- About this exercise -
Please take the records that follow and repeat exactly the lines starting with the line with "Habefast (81, 2004)" and going on through the line with "Portable pa system (178, 101)".

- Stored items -
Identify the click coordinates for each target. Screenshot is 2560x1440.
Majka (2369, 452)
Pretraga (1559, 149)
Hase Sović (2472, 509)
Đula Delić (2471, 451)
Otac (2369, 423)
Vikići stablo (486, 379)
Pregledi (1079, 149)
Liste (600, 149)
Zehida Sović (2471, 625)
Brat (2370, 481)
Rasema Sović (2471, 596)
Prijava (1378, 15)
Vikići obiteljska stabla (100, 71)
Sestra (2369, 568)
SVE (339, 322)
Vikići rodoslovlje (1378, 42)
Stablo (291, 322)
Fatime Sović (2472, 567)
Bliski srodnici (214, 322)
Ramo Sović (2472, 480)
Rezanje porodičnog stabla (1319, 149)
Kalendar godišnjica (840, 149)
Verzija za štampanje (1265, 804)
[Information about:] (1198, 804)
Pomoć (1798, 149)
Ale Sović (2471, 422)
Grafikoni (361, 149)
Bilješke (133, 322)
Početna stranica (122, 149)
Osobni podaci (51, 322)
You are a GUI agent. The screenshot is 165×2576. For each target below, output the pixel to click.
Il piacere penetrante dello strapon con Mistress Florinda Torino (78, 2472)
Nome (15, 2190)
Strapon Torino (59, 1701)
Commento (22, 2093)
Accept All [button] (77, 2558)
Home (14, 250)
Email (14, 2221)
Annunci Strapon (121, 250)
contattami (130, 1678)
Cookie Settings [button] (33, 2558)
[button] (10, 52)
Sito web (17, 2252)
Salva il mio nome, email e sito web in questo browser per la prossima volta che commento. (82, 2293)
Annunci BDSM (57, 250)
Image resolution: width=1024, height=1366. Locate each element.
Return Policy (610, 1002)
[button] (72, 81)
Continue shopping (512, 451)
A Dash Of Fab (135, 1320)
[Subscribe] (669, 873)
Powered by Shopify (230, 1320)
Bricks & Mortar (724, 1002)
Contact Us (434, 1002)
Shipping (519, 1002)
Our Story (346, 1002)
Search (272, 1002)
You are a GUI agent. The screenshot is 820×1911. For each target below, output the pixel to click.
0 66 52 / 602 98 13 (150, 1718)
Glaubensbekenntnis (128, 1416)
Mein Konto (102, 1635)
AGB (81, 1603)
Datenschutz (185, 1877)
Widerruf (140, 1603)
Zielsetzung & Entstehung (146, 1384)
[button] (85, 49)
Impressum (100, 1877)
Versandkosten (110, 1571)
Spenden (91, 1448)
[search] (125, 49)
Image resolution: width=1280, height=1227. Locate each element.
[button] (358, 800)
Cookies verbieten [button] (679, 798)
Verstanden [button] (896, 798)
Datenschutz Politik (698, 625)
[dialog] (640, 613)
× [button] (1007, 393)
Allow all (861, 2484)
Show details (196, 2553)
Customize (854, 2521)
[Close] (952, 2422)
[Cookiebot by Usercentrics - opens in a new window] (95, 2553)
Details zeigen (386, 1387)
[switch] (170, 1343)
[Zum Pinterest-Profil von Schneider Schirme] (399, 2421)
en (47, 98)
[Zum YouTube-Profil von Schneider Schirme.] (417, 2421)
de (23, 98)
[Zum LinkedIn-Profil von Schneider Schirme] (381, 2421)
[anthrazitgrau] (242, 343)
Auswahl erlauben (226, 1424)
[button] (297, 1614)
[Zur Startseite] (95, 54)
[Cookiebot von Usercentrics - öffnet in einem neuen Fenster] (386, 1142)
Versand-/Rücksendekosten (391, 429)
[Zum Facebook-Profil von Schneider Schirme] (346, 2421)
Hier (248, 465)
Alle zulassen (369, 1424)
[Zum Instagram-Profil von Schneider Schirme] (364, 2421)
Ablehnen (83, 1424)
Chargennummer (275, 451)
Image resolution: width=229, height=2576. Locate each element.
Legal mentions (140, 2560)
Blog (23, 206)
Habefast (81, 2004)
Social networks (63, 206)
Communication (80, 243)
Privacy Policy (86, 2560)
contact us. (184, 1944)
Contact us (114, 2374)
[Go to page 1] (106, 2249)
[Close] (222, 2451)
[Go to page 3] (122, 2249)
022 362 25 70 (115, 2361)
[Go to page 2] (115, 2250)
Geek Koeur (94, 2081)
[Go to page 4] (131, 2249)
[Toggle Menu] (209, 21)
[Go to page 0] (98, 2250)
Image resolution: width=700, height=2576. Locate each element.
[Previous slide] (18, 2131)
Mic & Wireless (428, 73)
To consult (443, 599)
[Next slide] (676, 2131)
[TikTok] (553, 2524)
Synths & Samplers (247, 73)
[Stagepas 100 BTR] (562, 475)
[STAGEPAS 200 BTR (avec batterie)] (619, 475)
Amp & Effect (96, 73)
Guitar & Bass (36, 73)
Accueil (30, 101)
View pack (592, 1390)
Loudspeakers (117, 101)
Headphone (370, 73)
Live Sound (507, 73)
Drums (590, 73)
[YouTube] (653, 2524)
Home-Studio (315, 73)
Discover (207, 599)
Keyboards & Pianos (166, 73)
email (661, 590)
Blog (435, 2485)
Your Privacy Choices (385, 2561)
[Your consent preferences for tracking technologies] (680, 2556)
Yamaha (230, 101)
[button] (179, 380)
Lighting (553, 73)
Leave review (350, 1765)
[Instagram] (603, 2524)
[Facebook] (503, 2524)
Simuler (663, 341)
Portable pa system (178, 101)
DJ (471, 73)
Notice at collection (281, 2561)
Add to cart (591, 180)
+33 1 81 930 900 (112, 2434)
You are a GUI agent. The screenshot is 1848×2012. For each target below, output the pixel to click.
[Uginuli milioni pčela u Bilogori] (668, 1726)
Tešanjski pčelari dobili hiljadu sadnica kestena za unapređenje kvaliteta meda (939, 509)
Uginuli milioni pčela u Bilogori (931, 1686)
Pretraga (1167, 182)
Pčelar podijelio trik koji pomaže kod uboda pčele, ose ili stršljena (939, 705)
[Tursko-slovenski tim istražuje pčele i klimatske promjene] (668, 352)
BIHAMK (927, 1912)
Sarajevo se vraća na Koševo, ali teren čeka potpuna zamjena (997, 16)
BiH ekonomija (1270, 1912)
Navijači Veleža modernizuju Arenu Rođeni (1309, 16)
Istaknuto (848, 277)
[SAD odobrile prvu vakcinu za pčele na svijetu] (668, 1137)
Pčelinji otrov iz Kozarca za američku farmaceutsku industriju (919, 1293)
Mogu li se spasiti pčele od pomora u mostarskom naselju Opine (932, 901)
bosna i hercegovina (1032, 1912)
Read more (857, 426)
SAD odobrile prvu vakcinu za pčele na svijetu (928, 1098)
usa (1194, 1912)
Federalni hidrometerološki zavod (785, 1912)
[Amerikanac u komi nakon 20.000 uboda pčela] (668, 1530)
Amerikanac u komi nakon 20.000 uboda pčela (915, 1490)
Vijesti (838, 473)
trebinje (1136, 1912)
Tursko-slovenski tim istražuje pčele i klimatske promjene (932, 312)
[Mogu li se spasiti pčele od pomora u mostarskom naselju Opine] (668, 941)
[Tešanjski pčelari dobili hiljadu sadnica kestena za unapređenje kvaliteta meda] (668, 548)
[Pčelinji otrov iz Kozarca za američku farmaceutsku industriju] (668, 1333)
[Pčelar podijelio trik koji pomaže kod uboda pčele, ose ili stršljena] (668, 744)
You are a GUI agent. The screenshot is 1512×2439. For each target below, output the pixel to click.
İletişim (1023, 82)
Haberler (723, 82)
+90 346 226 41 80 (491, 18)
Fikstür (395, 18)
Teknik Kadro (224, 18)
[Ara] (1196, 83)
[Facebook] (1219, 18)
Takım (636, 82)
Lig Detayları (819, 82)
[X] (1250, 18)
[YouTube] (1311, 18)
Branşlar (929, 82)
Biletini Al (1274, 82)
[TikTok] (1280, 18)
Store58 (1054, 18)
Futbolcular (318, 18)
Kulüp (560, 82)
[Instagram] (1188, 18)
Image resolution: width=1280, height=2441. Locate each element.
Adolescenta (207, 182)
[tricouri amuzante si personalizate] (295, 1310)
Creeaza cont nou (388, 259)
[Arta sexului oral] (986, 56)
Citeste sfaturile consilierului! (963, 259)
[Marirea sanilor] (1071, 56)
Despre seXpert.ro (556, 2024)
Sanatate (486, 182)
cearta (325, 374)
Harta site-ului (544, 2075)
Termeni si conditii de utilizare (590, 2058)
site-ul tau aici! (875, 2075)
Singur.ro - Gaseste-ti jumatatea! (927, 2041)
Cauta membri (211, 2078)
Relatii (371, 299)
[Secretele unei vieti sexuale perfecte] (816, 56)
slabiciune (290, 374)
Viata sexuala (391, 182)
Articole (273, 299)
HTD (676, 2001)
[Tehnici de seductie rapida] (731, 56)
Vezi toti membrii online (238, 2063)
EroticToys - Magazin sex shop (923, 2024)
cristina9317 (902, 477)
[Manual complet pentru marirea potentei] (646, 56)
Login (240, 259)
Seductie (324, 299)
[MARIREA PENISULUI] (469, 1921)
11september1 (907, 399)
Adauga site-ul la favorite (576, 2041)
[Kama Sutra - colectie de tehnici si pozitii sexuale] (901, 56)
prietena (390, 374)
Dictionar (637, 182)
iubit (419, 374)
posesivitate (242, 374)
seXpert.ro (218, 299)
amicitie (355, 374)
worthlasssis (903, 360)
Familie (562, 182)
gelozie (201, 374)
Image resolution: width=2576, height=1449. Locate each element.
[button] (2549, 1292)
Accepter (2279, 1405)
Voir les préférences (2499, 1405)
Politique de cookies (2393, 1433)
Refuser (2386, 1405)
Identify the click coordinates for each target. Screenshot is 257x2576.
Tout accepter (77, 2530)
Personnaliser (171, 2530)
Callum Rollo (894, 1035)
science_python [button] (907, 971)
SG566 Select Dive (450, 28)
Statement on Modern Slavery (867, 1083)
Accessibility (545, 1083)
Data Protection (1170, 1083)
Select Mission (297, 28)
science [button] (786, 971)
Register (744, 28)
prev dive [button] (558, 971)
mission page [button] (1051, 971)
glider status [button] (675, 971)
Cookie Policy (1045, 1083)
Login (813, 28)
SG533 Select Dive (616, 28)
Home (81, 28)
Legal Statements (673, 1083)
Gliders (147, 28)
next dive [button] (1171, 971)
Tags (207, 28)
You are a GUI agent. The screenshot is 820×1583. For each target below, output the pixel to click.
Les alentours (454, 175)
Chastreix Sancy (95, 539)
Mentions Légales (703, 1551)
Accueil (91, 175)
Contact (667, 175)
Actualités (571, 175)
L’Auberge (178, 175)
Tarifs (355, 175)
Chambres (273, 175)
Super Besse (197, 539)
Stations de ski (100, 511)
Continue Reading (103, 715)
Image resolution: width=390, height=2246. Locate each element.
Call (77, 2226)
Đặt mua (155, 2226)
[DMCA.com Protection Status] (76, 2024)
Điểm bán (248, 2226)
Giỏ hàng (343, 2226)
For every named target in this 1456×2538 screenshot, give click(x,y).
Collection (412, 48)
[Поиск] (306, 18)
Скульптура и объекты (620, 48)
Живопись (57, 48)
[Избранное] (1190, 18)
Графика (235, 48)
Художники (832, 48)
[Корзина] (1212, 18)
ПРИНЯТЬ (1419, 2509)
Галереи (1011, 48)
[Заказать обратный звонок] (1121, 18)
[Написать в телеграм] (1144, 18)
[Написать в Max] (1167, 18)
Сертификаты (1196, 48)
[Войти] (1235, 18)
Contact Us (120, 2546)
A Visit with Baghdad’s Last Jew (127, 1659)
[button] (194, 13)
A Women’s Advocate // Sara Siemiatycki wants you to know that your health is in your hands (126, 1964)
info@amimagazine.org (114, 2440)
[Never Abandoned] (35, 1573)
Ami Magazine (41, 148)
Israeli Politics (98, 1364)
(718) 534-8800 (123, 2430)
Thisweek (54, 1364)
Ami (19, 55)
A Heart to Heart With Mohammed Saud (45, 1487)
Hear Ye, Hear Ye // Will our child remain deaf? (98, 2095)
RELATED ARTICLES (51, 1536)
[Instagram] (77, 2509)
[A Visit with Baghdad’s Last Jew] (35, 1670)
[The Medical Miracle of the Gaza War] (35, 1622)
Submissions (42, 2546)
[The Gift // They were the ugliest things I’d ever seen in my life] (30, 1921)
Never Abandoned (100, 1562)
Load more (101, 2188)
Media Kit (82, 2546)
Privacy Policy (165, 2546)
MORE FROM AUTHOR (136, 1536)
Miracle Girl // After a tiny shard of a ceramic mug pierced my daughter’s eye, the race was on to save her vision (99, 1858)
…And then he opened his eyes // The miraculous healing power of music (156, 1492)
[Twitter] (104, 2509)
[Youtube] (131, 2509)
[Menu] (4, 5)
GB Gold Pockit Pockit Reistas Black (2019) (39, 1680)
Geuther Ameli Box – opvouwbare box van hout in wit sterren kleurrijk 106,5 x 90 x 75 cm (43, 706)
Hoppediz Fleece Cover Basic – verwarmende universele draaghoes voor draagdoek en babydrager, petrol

- Problem solution -
Habefast (81, 2004)
Social networks (63, 206)
Communication (80, 243)
Privacy Policy (86, 2560)
contact us. (184, 1944)
Contact us (114, 2374)
[Go to page 1] (106, 2249)
[Close] (222, 2451)
[Go to page 3] (122, 2249)
022 362 25 70 (115, 2361)
[Go to page 2] (115, 2250)
Geek Koeur (94, 2081)
[Go to page 4] (131, 2249)
[Toggle Menu] (209, 21)
[Go to page 0] (98, 2250)
Image resolution: width=700, height=2576. Locate each element.
[Previous slide] (18, 2131)
Mic & Wireless (428, 73)
To consult (443, 599)
[Next slide] (676, 2131)
[TikTok] (553, 2524)
Synths & Samplers (247, 73)
[Stagepas 100 BTR] (562, 475)
[STAGEPAS 200 BTR (avec batterie)] (619, 475)
Amp & Effect (96, 73)
Guitar & Bass (36, 73)
Accueil (30, 101)
View pack (592, 1390)
Loudspeakers (117, 101)
Headphone (370, 73)
Live Sound (507, 73)
Drums (590, 73)
[YouTube] (653, 2524)
Home-Studio (315, 73)
Discover (207, 599)
Keyboards & Pianos (166, 73)
email (661, 590)
Blog (435, 2485)
Your Privacy Choices (385, 2561)
[Your consent preferences for tracking technologies] (680, 2556)
Yamaha (230, 101)
[button] (179, 380)
Lighting (553, 73)
Leave review (350, 1765)
[Instagram] (603, 2524)
[Facebook] (503, 2524)
Simuler (663, 341)
Portable pa system (178, 101)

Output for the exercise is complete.